◆ Information:
%%
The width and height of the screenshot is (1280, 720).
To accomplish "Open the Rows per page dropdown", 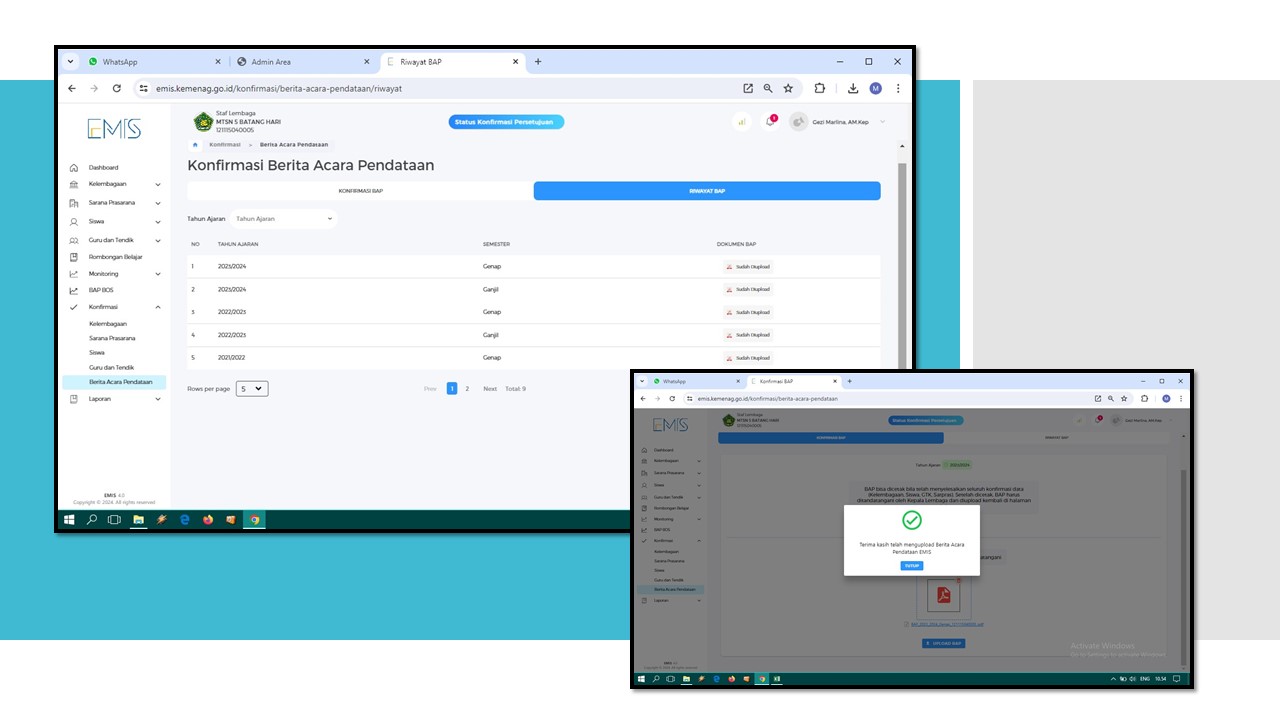I will point(252,389).
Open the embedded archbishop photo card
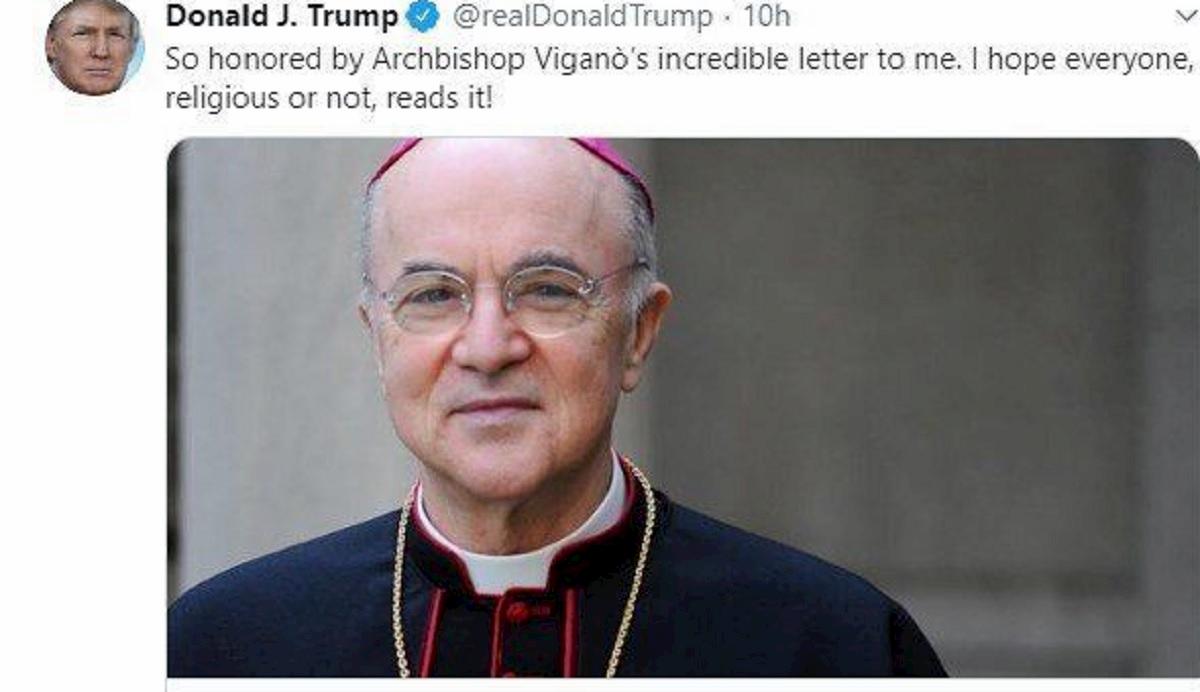This screenshot has height=692, width=1200. (683, 407)
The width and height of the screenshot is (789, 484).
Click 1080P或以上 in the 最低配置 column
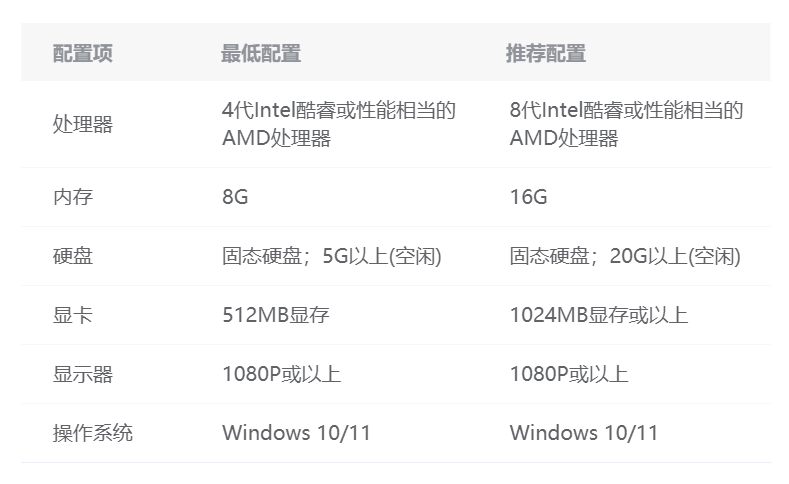pos(281,374)
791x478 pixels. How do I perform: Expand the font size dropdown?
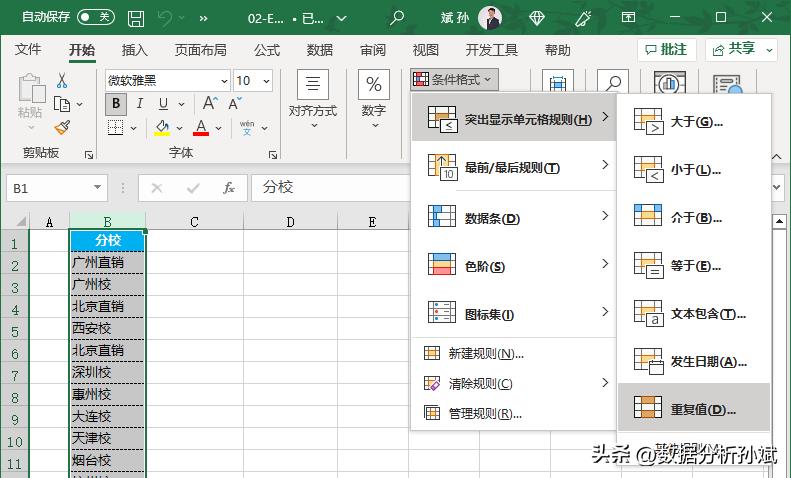[266, 81]
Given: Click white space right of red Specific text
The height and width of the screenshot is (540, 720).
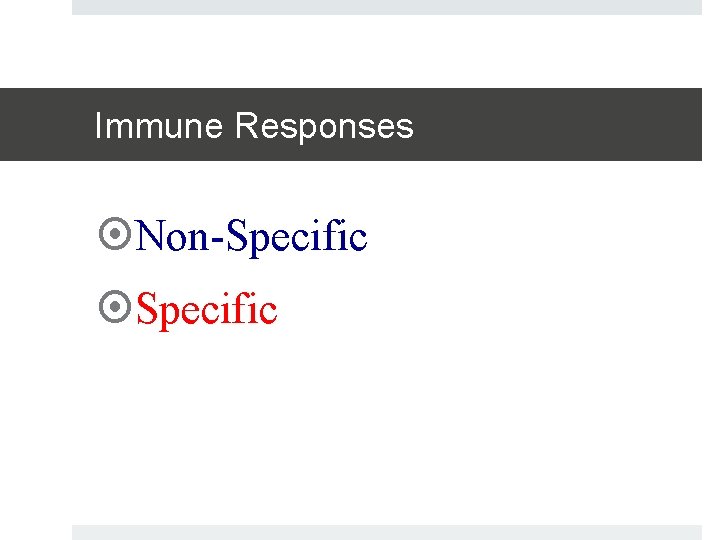Looking at the screenshot, I should (x=480, y=311).
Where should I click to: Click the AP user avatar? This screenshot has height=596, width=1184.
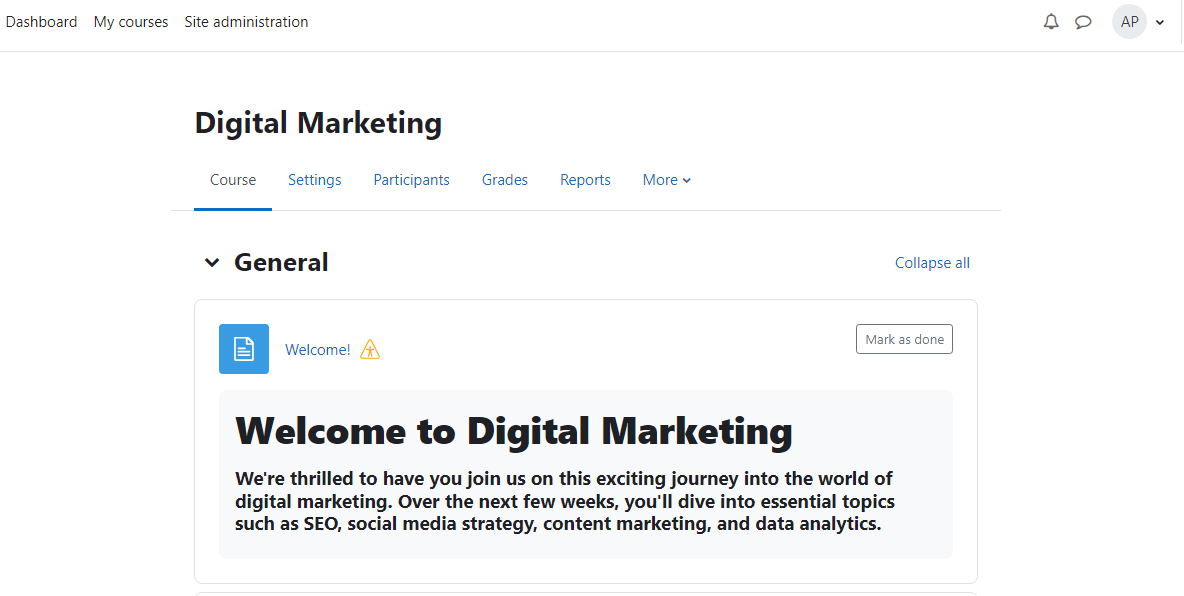click(x=1129, y=22)
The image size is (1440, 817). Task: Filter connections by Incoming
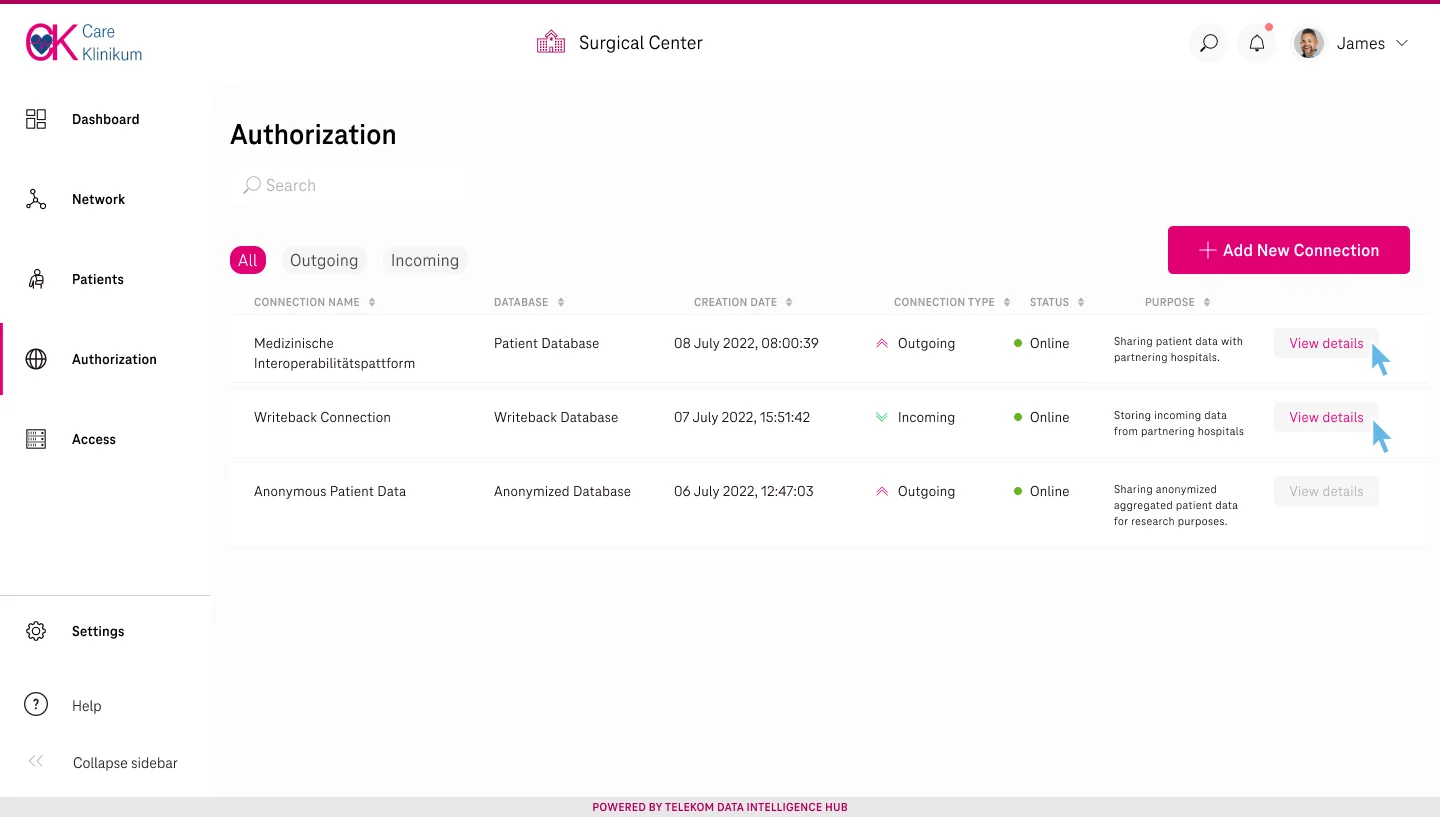[425, 260]
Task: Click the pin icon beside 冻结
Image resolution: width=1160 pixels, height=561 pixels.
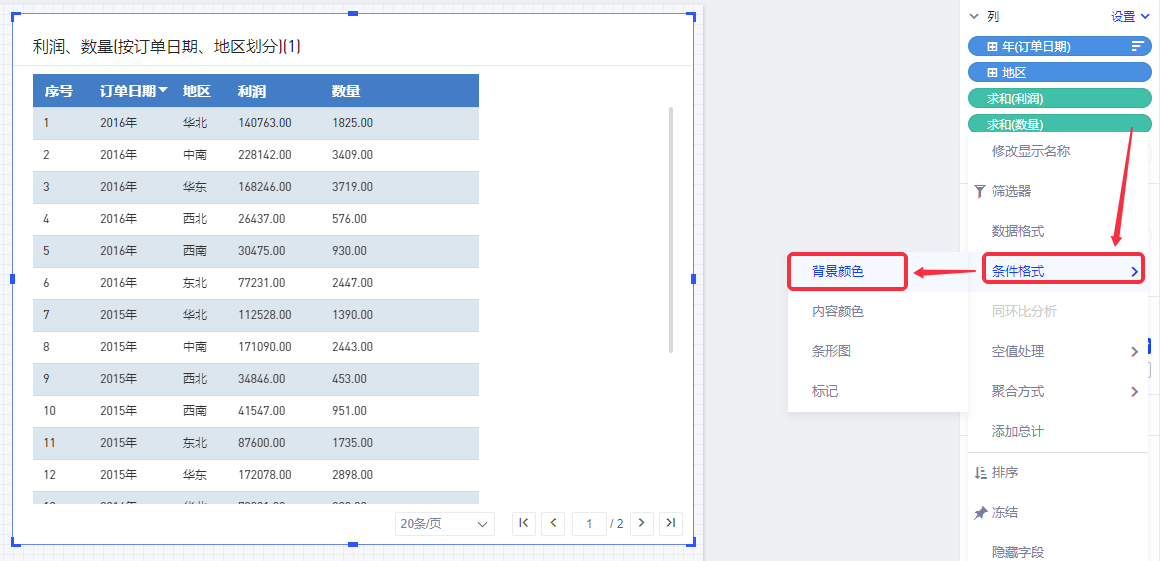Action: (x=980, y=512)
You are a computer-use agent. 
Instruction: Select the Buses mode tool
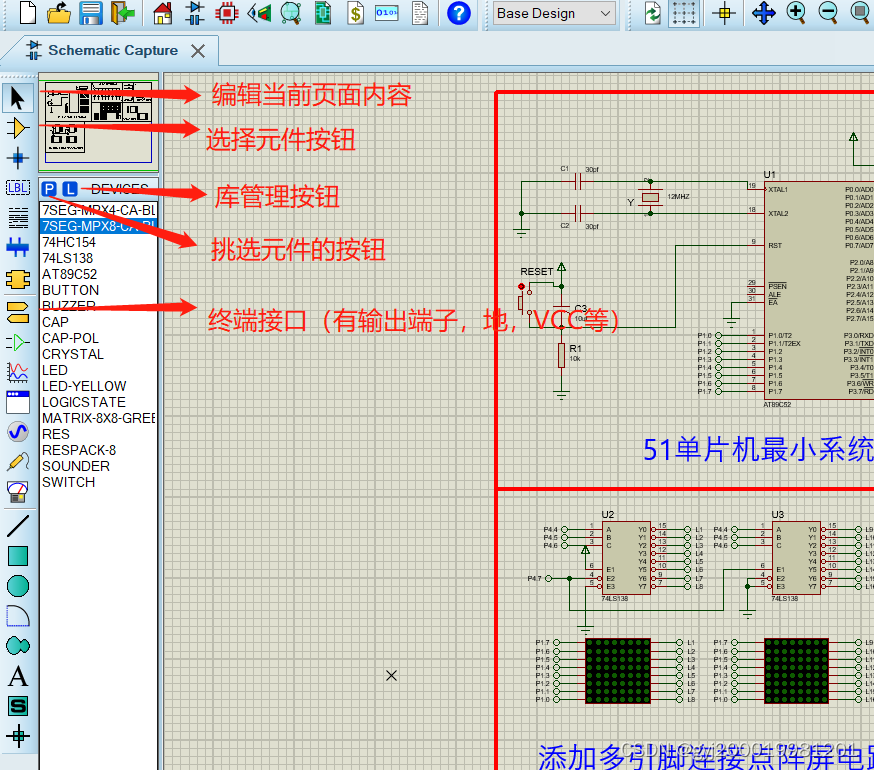16,246
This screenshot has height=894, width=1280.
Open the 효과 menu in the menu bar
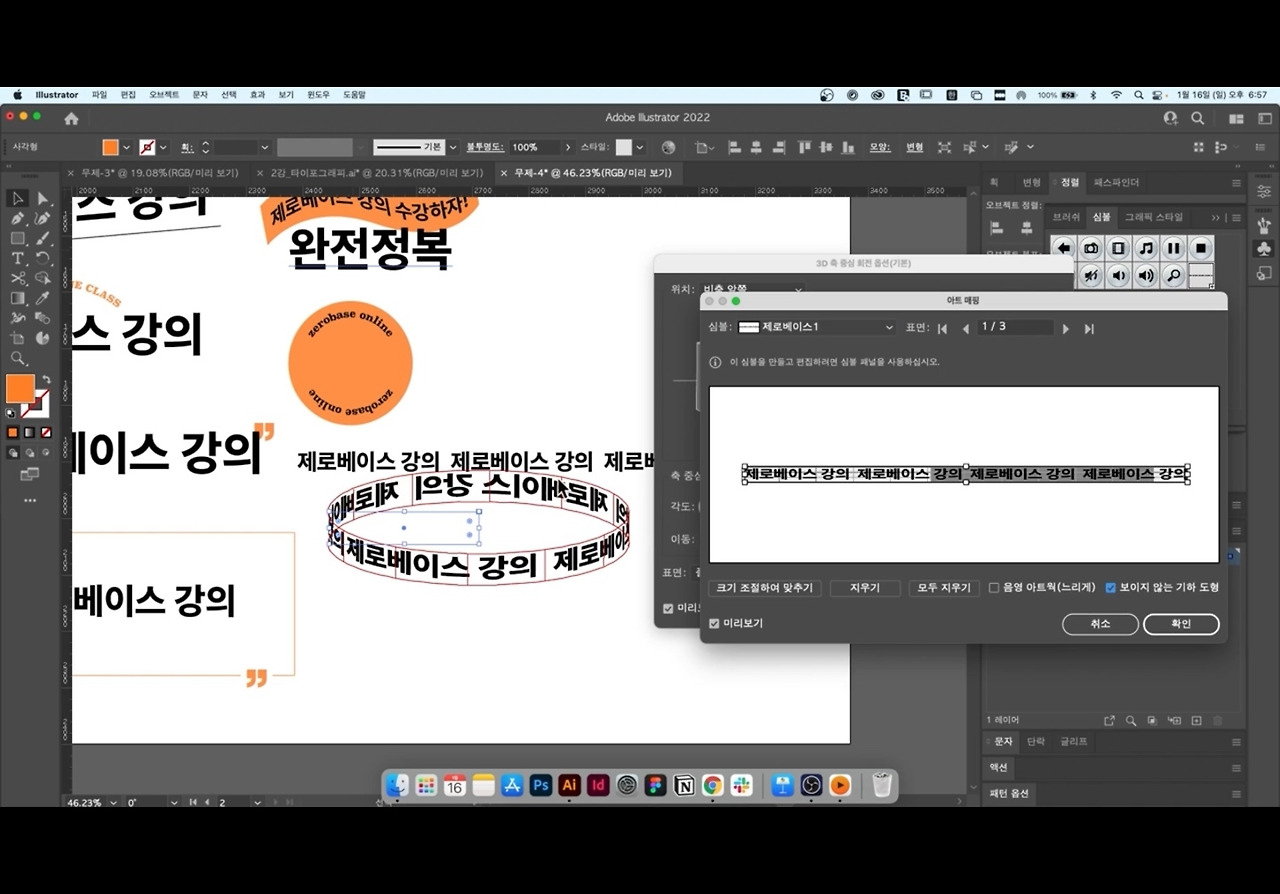coord(257,94)
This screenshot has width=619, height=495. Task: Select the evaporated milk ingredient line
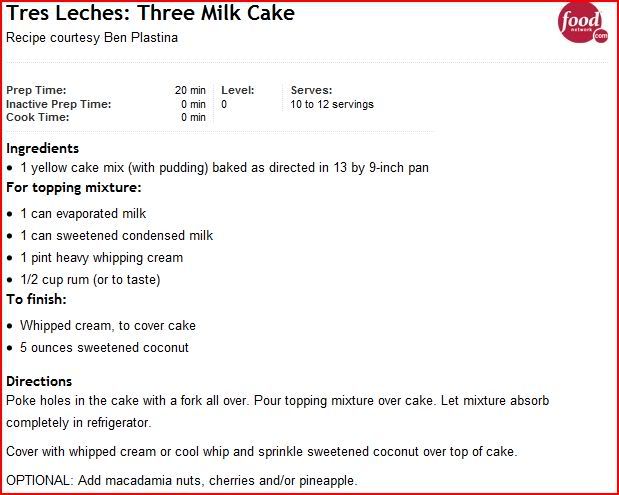point(83,213)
%%
◆ What you are asked to do: Each line from the one containing "Where should I" through the final line of the data must be reproduced exactly, both ends included, with no pictures in the copy.

◆ Reply to the exercise:
Where should I click to: Click the AP user avatar? This screenshot has height=596, width=1184.
click(x=1129, y=22)
The image size is (1440, 817). Task: Filter connections by Incoming
[425, 260]
Task: Click the pin icon beside 冻结
Image resolution: width=1160 pixels, height=561 pixels.
Action: (x=980, y=512)
You are a computer-use agent. 
Instruction: Select the Buses mode tool
16,246
This screenshot has height=894, width=1280.
Open the 효과 menu in the menu bar
coord(257,94)
This screenshot has width=619, height=495. Task: Select the evaporated milk ingredient line
point(83,213)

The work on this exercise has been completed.